Over his 20 years in the WWE Universe, Paul Heyman has seen an incredible number of wrestlers come into the promotion, learn how WWE does business, and either sink or swim based on their in-ring work, their booking, and, most importantly of all, their gimmick.

That's right, while some performers enter the promotion with a fully formed gimmick for one reason or another, be they established stars from another promotion like AJ Styles or CM Punk or a massive star from another medium like Logan Paul, Kurt Angle, or Ronda Rousey, others were assigned something that fit what WWE was looking for at the time, and sometimes had to go through multiple gimmicks until they found one that worked like Husky Harris or Festus.

Does that still happen now? Sure, Roxanne Perez, Cora Jade, Lexis King, and Axium all had to change their names and gimmicks to varying degrees when they jumped from their former homes to WWE, and the results have been varying degrees of good, but in the humble opinion of the “Wise Man” in an interview with NBC Sports Philadelphia, WWE has gotten a whole lot better under Paul “Triple H” Levesque, as he doesn't try to fit square pegs into round holes.

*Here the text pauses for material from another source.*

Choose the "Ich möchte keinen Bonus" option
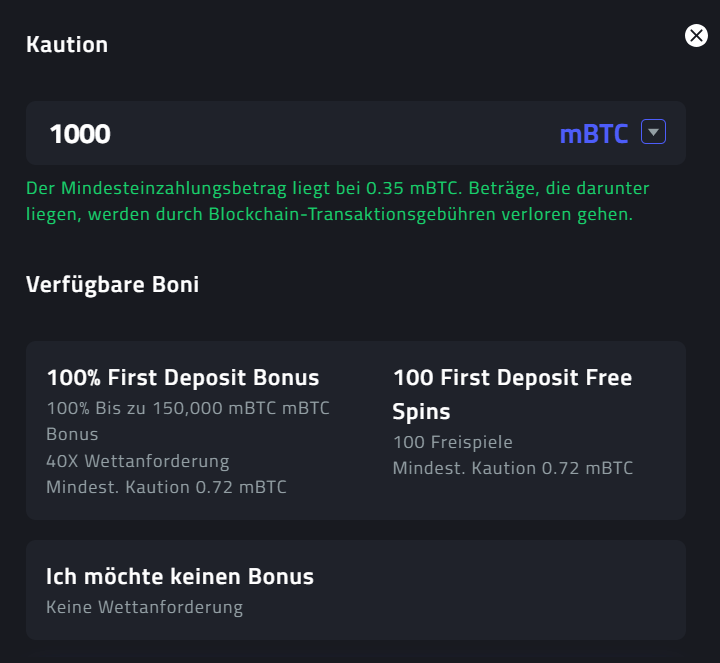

“For a long time, and this is something that Paul Levesque has truly addressed as the head of creative in WWE. For a long time, so many in this industry wanted the performers to conform to their vision instead of creative people looking at the performers and saying, ‘I can tap into that,'” Paul Heyman told NBC Sports Philadelphia via Fightful. “If you were right-handed and I'm envisioning your character as a leftie, then the way the business has been run for a while, I'd be sending you to the gym going, ‘You gotta work on your left hand,' instead of, ‘I can make this guy the best right-hander in the business' because that's what you are, a right-hander. Everyone in this business was trying to make characters and personas and people conformed to their vision instead of their vision being about what greatness the people themselves offered.”

What would have happened if Finn Balor was allowed to stay Prince Devitt, the original leader of the Bullet Club? Or how about if WWE decided to take away all of the AEW-isms of Cody Rhodes' current gimmick in the pursuit of making him fit better into what the promotion was looking for at the time? If Levesque was wise enough to lean into what current performers do well instead of trying to change them into something they might not be as good at, then he's already taken a massive step forward when compared to his predecessor.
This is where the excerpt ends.